*Assignment*: Look through the records, and whenever a line includes the word "agent", copy it.

*Provided records*:
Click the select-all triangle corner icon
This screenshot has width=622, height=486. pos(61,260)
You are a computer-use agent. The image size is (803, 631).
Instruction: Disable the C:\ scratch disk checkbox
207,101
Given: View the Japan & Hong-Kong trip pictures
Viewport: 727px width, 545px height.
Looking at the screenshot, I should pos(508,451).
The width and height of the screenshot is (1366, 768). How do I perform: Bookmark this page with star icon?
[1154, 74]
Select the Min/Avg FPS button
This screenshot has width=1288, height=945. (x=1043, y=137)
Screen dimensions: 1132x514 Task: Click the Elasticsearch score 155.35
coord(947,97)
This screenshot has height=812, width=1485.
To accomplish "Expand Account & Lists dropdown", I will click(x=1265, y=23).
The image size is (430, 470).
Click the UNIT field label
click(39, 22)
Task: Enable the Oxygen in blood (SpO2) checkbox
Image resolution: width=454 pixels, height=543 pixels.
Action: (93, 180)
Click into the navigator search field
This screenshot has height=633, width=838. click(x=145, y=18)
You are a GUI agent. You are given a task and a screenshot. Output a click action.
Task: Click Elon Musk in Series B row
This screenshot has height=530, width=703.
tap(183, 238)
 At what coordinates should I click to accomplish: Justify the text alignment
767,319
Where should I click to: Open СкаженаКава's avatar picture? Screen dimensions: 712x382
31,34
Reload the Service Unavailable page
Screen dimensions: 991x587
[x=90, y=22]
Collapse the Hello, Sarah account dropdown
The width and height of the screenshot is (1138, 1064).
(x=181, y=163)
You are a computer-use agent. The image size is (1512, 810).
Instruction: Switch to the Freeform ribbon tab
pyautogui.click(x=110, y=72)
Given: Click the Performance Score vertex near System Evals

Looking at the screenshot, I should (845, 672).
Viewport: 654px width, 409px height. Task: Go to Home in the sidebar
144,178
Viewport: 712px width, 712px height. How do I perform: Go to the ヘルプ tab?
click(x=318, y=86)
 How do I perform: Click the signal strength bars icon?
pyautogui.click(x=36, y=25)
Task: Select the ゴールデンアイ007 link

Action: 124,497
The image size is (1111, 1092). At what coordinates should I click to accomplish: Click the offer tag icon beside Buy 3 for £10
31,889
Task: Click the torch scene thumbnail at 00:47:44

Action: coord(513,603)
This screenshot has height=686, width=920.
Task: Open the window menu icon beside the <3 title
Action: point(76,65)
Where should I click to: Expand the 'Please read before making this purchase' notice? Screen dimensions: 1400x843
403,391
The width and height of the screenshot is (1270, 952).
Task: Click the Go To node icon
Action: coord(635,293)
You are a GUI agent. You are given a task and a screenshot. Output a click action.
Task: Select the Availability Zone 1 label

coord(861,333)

*Exercise response*:
You are a computer-use agent. The image size is (803, 631).
You are a GUI agent. You are given a task and a screenshot. Output a click action.
You are a computer-use agent. The image size is (1512, 810).
You are a GUI agent. You are given a task and a screenshot. Output a click action.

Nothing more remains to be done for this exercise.